The architectural form features a rectilinear structure of dry-pressed brick crowned with rich charcoal-colored corrugated steel and grounded into wispy native landscaping. Massed grasses create constant motion in the breeze, softening edges and blurring the junctions between built and natural environments. The approach from the west leads down an entry bridge of monumental concrete steps, with a deck connecting the entry to separate pavilions for the carport and mudroom, then filtering through to an outdoor dining area and the pool beyond.

"We wanted the entry to be a little bit permeable, giving you different access paths," Matt says. Inside, the design thoughtfully separates private and public spaces using a central services pod that contains a study, storage, and bathroom, complete with sliders for opening or closing off areas as needed. An L-shaped bedroom wing is topped with an attic that's perfect for sleepovers and culminates in a rumpus room with an adjacent main bedroom that comes alive with views southward to surrounding box gums.

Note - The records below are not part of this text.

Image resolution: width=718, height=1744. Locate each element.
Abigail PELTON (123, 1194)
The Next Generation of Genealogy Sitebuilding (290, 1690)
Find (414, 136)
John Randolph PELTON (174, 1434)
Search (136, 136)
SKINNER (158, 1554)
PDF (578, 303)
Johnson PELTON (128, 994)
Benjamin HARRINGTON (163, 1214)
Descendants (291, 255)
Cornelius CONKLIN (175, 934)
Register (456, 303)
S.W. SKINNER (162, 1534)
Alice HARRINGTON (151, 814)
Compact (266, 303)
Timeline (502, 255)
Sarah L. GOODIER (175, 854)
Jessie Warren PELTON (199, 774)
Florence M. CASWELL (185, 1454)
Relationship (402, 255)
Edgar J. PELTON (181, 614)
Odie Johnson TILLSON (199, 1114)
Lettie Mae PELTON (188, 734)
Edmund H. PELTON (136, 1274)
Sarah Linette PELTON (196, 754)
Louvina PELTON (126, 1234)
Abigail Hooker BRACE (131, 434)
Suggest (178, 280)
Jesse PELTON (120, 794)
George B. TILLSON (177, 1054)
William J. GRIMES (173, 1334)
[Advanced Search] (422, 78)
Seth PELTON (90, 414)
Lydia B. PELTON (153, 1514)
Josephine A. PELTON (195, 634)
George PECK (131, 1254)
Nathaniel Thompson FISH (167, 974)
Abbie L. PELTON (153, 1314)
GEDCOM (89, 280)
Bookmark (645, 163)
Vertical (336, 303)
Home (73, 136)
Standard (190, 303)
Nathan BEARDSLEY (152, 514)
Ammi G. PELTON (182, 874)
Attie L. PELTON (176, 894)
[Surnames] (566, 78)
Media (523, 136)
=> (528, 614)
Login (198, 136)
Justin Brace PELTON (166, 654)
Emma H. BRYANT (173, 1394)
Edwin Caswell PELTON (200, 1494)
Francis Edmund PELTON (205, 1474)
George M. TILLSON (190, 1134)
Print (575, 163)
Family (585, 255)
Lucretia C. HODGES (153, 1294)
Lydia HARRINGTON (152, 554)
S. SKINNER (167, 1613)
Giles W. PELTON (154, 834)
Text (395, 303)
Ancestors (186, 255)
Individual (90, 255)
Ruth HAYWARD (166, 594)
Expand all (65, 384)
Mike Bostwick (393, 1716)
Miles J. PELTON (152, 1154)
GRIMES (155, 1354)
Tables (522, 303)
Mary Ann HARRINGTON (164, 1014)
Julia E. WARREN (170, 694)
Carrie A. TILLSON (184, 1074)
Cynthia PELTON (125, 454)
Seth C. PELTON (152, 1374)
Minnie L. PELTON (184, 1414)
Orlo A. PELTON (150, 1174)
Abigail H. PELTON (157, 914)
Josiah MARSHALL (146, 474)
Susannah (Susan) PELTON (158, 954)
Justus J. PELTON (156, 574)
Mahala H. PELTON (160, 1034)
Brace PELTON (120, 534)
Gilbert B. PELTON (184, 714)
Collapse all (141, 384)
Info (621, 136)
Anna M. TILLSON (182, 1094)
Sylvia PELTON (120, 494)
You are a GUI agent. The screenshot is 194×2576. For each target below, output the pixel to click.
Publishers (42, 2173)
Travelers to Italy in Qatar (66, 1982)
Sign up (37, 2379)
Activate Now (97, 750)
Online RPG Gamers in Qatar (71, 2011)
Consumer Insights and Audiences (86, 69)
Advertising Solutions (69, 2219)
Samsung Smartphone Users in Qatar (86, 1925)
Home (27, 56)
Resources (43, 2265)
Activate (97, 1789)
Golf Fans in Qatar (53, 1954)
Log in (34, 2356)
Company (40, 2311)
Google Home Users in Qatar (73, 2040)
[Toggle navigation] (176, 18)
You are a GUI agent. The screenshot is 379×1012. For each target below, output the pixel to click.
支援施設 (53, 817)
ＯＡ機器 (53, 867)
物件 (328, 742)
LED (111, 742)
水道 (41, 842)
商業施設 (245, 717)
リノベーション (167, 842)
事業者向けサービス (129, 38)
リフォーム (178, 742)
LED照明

Each wing occupies its own discrete level, linked by just a few steps that make the rise and fall subtle, exactly as intended by the architects. A skillion roof helps the interior volumes expand and compress expressively, creating dynamic spatial experiences throughout the home. At the double-height entry, opaque glass admits translucent light and dancing shadows from the exterior's hit-and-miss brickwork pattern.

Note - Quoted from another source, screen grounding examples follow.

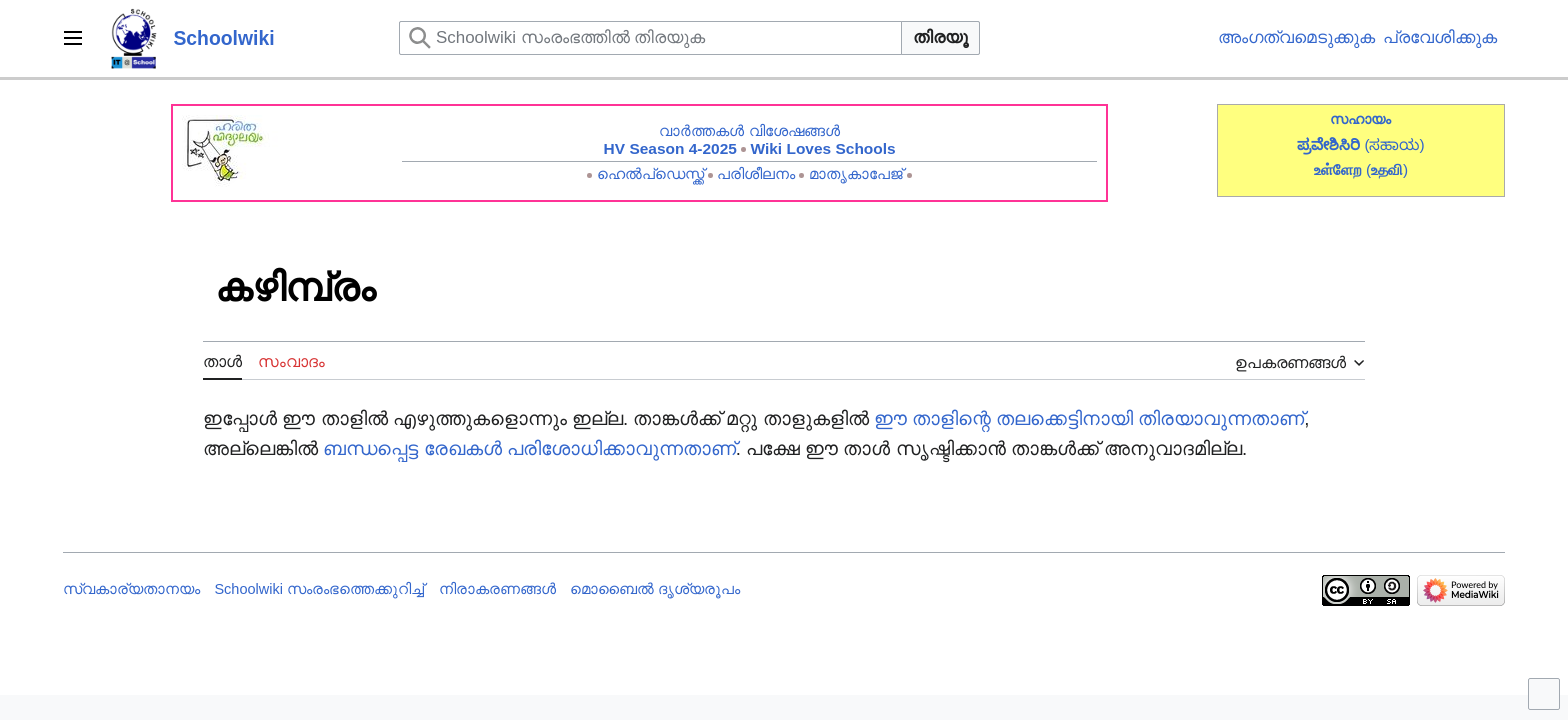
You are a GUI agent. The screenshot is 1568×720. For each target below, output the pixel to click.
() (1387, 169)
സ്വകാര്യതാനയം (131, 589)
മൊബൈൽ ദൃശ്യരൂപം (655, 589)
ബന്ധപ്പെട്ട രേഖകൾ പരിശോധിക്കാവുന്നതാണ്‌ (529, 448)
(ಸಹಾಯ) (1394, 144)
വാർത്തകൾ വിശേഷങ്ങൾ (749, 130)
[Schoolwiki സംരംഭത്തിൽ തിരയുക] (650, 38)
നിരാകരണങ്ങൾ (497, 589)
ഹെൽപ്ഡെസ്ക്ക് (650, 173)
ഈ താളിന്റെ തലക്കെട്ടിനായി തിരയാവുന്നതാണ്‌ (1089, 418)
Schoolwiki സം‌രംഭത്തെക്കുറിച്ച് (319, 589)
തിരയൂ (940, 37)
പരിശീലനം (756, 173)
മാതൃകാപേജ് (856, 173)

Stepping down into the kitchen, dining, and living zone, which is warmed by a double-sided log fire, visitors experience a dramatic change as the dark ceiling swoops down and focuses attention on sweeping views across the northeast. "Deep revealed timber window sections draw the focus out," Matt explains. "It foregrounds the eucalyptus trees and the valley beyond." This space feels like the culmination of the architectural journey, yet its design inevitably draws people back outside to experience the landscape from yet another angle.

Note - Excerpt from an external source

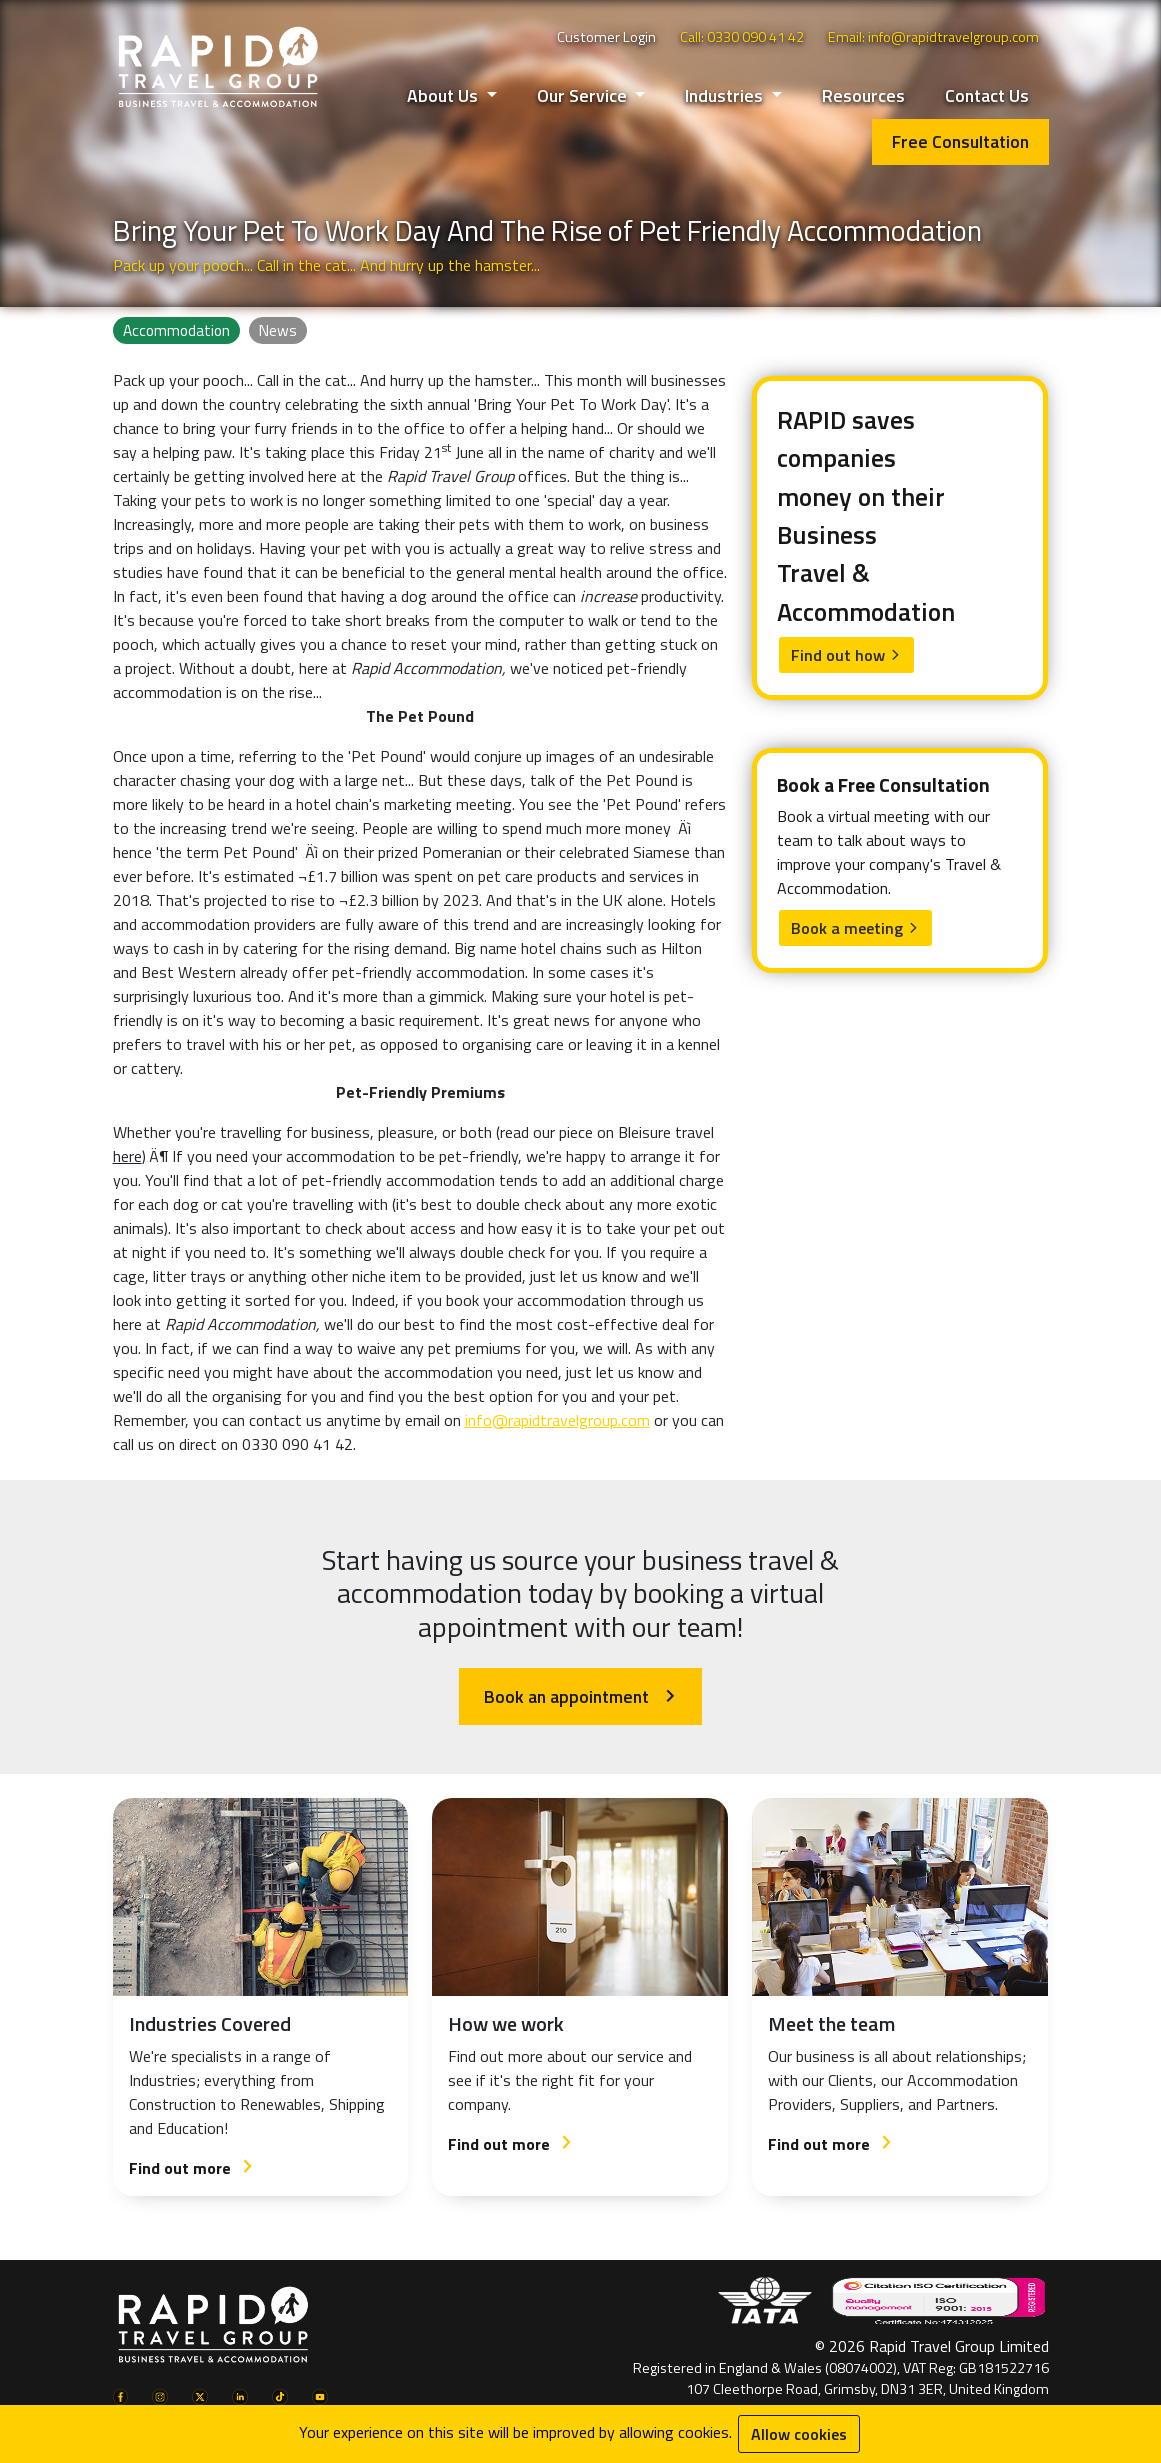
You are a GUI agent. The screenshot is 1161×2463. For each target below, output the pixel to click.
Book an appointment (580, 1696)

The project utilized carefully selected materials and products throughout. The roofing features custom folded Colorbond Monument, while external walls combine dry-pressed bricks from PGH Bricks in Megalong Valley Grey with silvertop ash cladding. Interior walls incorporate the same dry-pressed bricks, crown-cut blackbutt veneer, and plasterboard with V-groove boards in Dulux Brume. Windows feature Abodo Vulcan frames in Straw, and doors use Lodden hardware from Designer Doorware in Black. Solid blackbutt flooring runs throughout, complemented by carefully curated lighting from various sources including Sphera tracklights, Masson downlights, and Artemide Ball lights.

The project team included Matt Rawlins, John Pagnozzi, and Nicholas Peron from Figureground Architecture, with engineering by Structed Consulting Engineering and landscape work by Habitat Construction and Developments and Austin Landscape Design. The house, built on the land of the Wurundjeri people, covers 330 square meters on a 52,500 square meter rural site. Both design and documentation, as well as construction, each took 12 months to complete, resulting in a new residential home that perfectly captures the essence of contemporary Australian farm living.